Work to be completed: Every line of the records below from the line with "View preferences (712, 1788)" up to and including the line with "A way forward" must be reproduced exactly, and no line outside that range.

═════ Source data

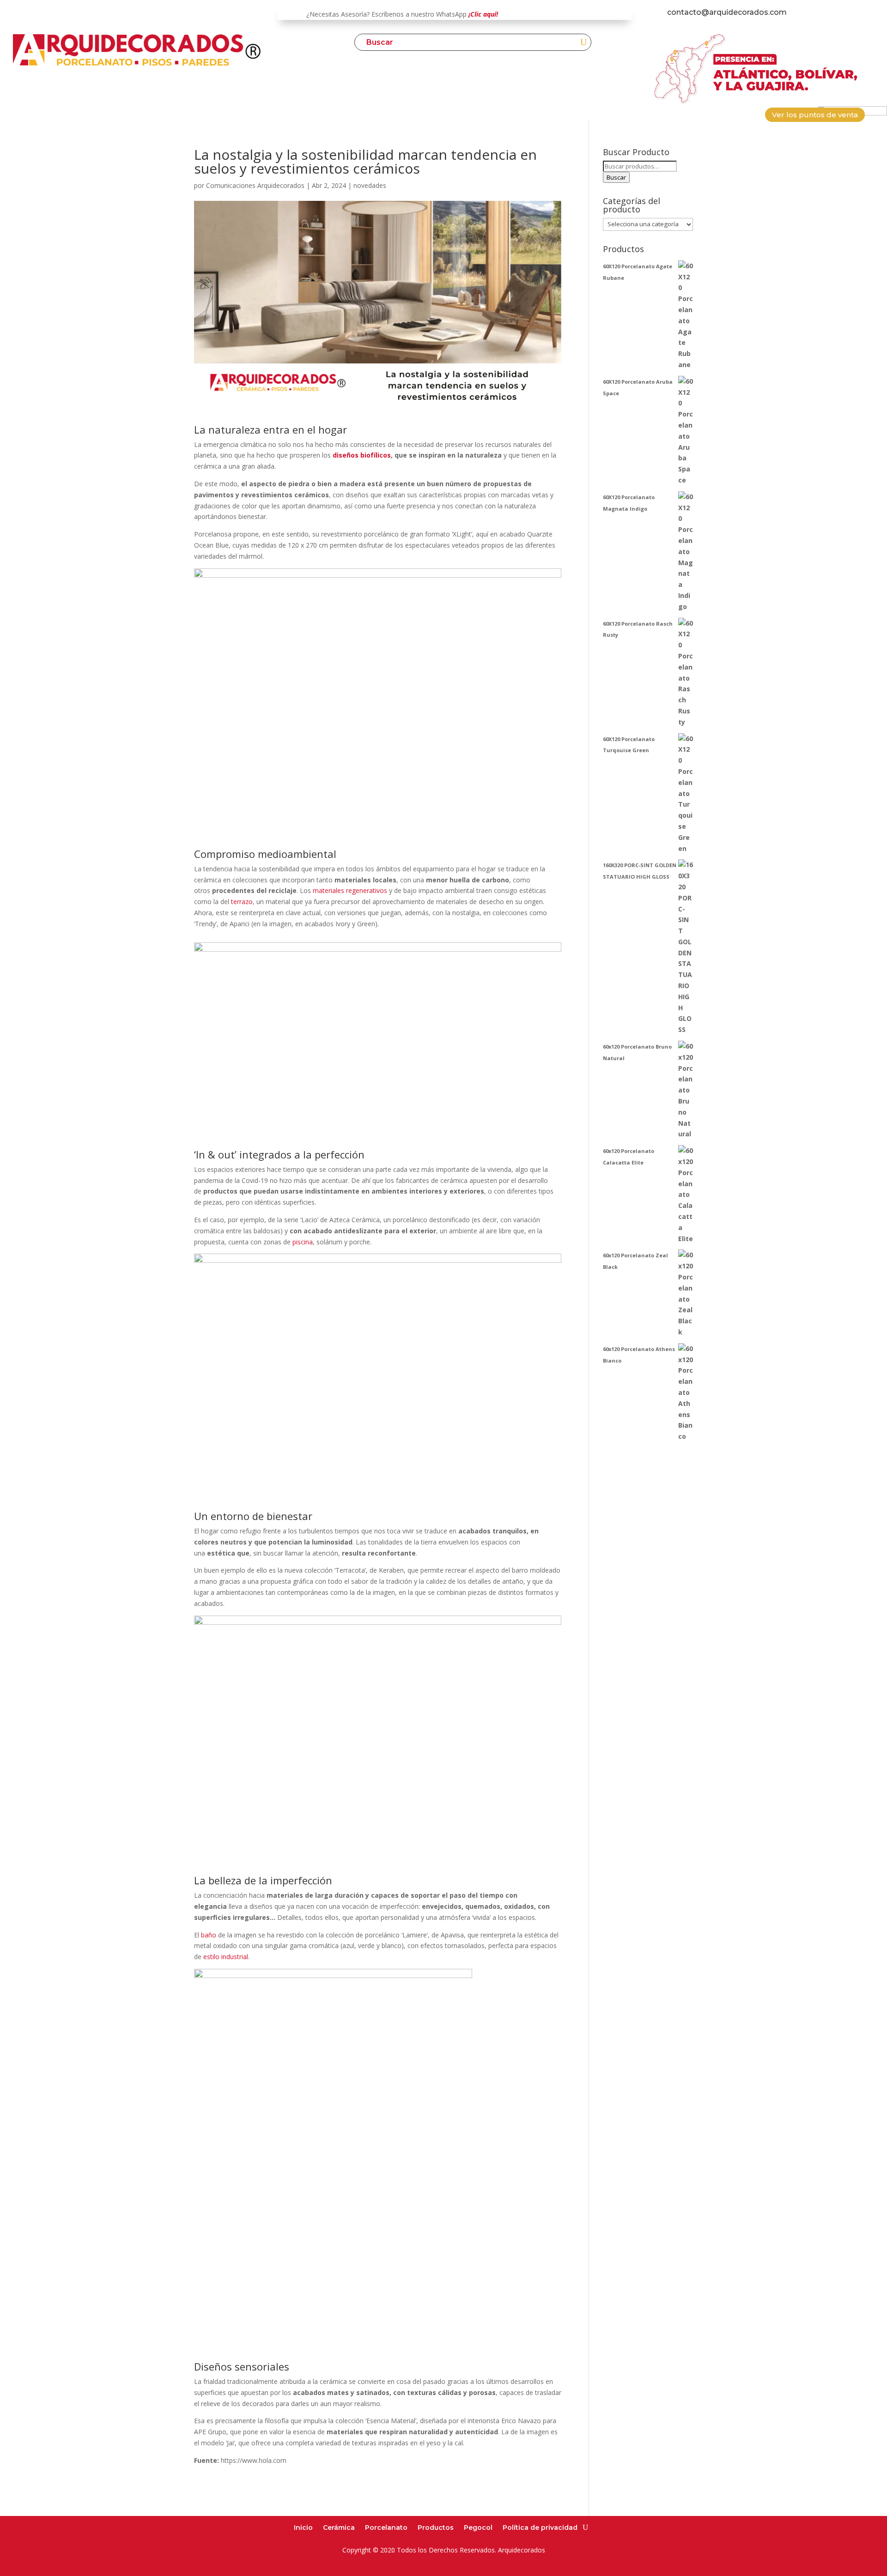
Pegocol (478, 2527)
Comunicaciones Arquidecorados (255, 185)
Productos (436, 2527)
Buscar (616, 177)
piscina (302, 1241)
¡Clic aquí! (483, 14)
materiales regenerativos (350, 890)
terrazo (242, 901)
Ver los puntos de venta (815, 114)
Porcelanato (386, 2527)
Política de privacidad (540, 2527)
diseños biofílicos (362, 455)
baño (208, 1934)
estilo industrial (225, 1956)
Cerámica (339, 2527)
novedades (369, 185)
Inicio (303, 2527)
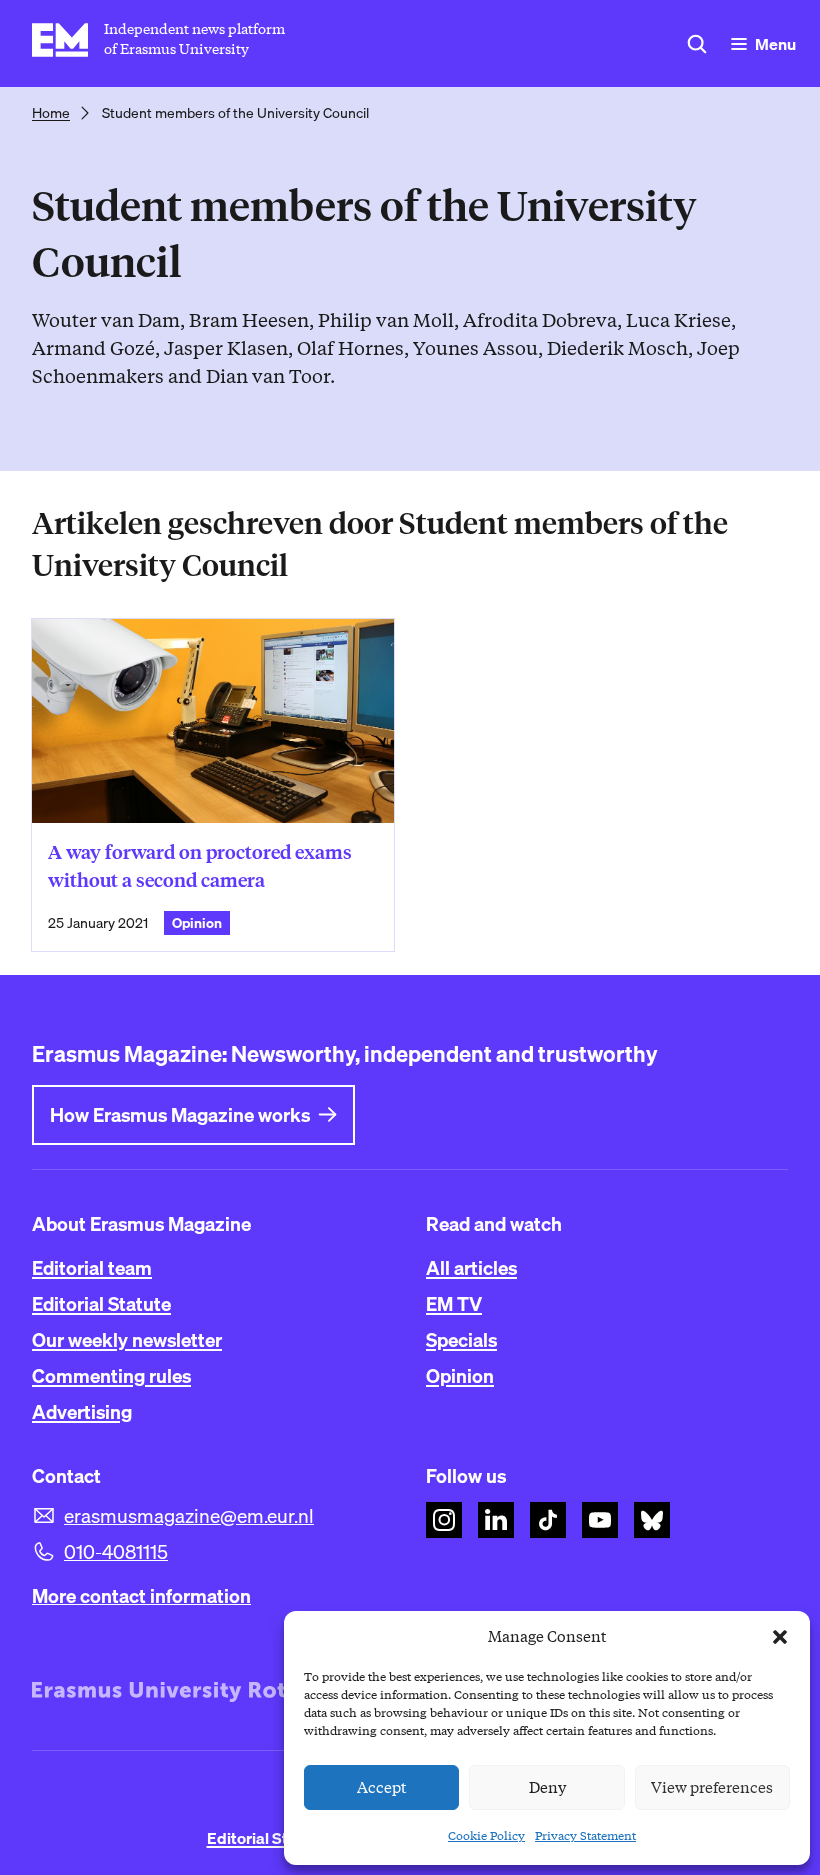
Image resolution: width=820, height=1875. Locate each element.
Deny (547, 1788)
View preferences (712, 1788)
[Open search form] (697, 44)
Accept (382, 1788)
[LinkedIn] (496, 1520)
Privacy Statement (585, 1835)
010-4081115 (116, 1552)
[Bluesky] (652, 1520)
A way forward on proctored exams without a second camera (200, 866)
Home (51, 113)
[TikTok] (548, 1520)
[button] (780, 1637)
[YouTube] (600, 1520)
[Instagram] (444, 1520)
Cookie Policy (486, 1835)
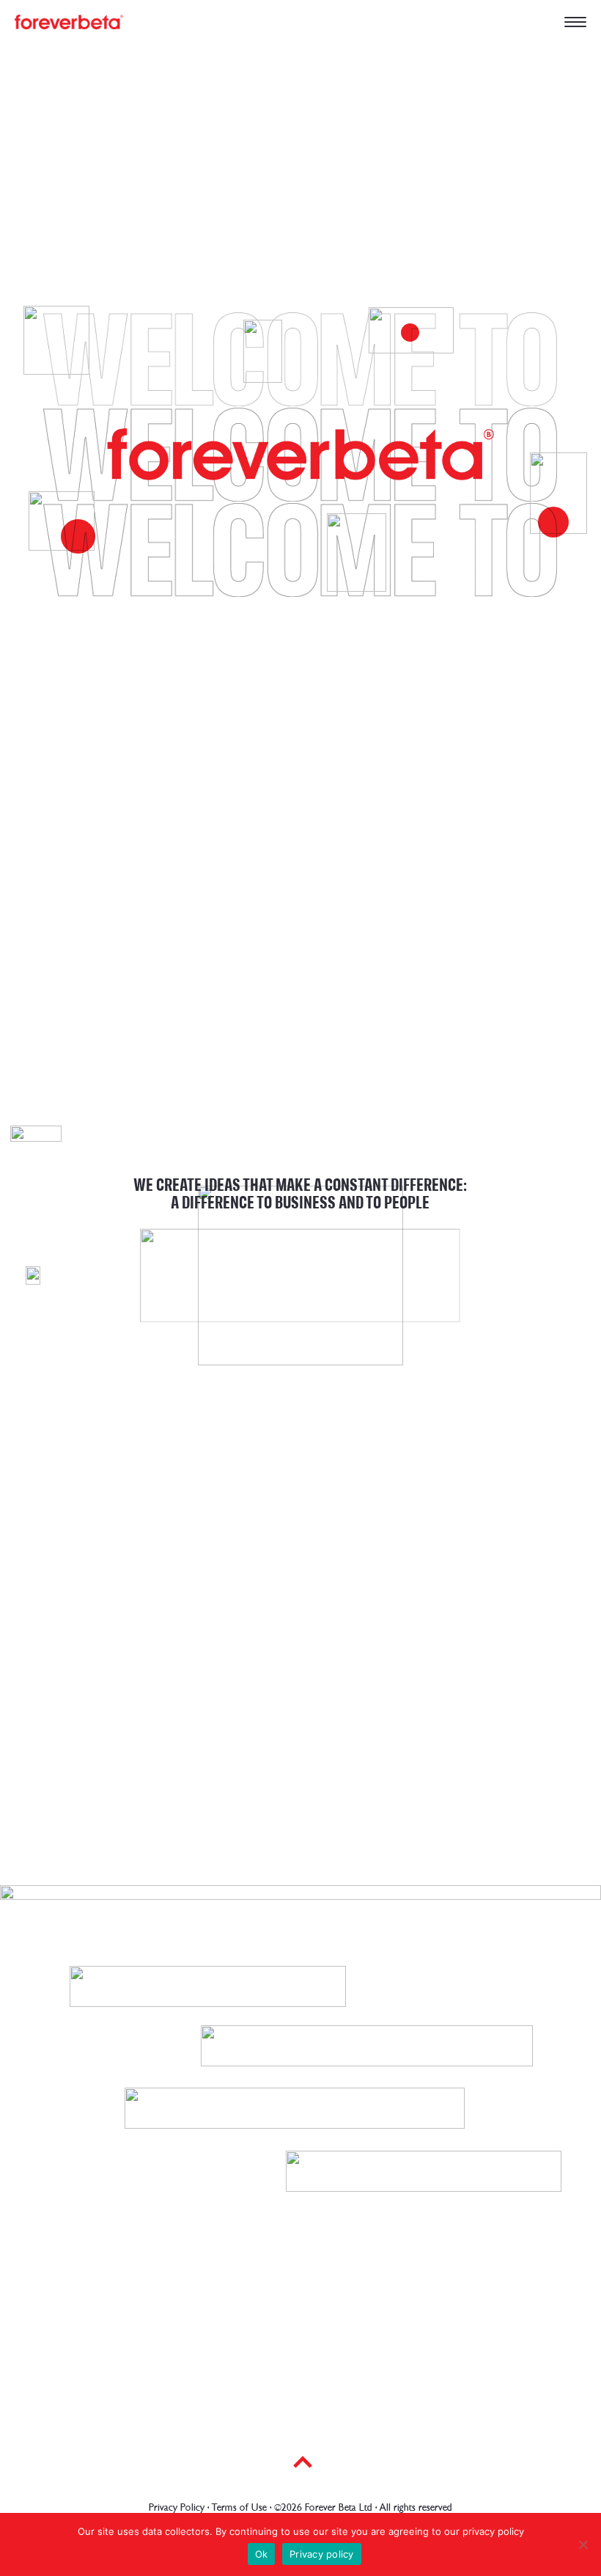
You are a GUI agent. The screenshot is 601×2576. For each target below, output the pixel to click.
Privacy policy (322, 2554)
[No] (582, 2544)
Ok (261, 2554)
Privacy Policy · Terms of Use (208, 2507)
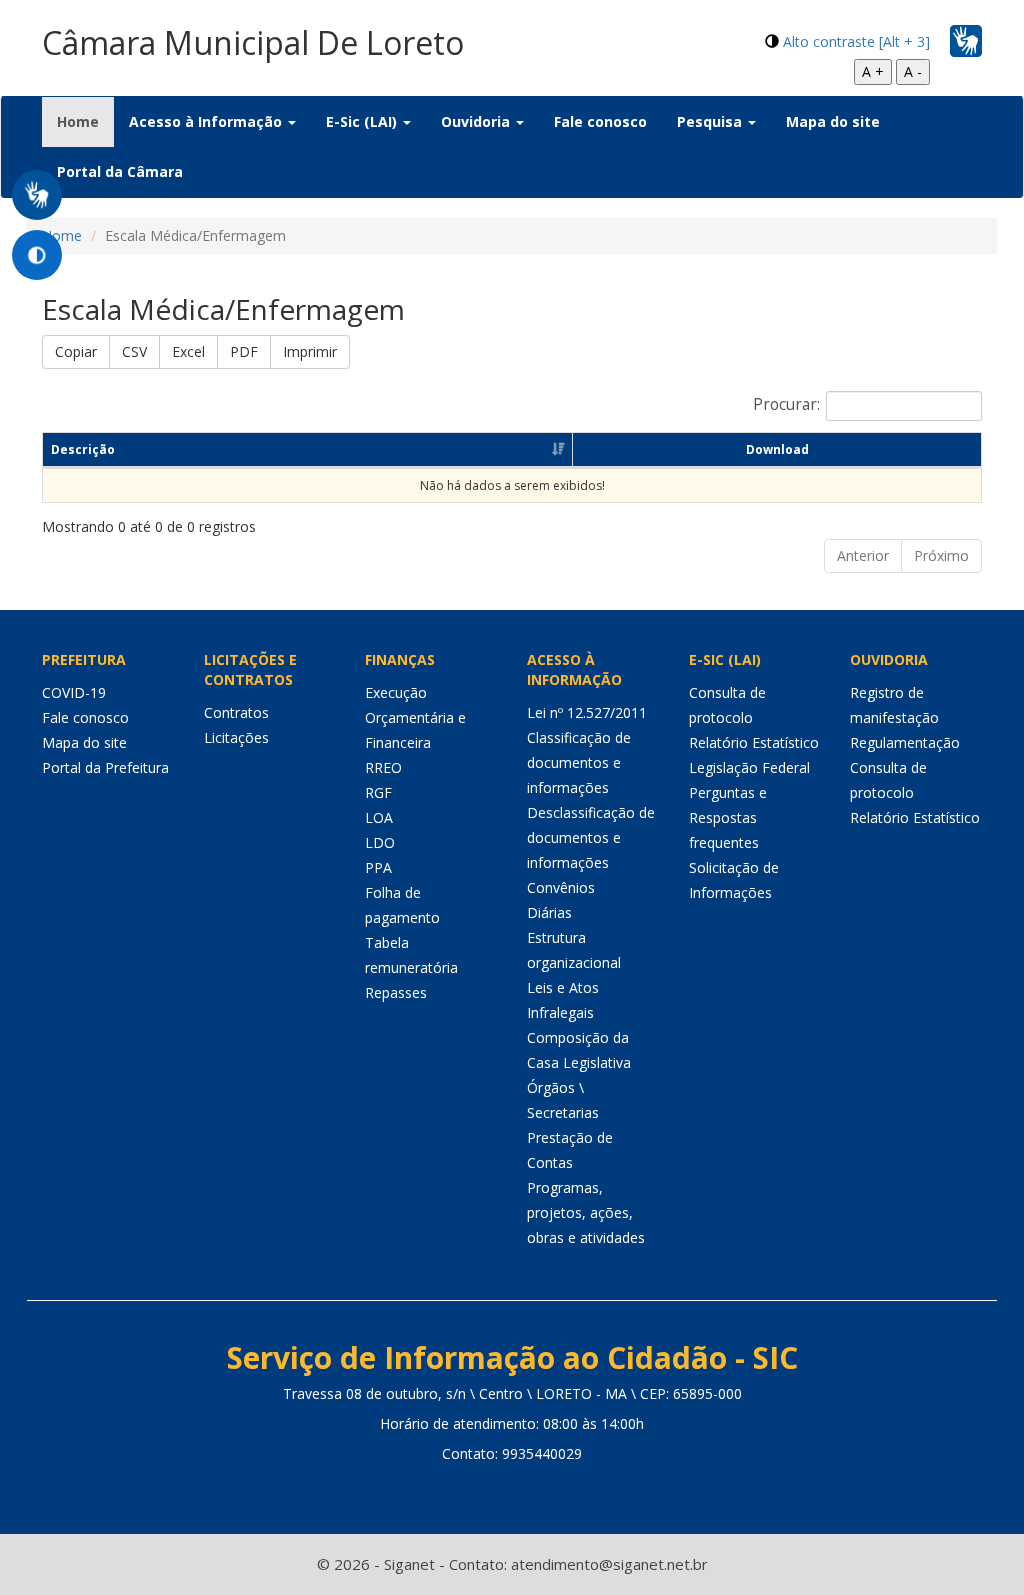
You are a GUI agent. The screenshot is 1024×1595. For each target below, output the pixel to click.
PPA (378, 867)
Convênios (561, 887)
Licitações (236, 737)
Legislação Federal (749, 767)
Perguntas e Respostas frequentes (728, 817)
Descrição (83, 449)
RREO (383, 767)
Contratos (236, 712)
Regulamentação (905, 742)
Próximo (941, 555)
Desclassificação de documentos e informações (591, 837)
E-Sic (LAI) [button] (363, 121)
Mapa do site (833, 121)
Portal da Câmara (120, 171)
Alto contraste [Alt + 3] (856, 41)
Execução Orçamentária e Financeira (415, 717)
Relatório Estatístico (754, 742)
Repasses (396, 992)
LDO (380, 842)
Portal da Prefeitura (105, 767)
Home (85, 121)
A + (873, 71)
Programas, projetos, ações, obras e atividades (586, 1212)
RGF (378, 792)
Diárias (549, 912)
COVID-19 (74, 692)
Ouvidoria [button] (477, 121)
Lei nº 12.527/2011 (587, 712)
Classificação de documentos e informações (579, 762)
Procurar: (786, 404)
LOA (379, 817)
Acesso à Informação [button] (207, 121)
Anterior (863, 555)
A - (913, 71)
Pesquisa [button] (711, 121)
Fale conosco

══════════

Worked solution:
View preferences (712, 1788)
[Open search form] (697, 44)
Accept (382, 1788)
[LinkedIn] (496, 1520)
Privacy Statement (585, 1835)
010-4081115 (116, 1552)
[Bluesky] (652, 1520)
A way forward on proctored exams without a second camera (200, 866)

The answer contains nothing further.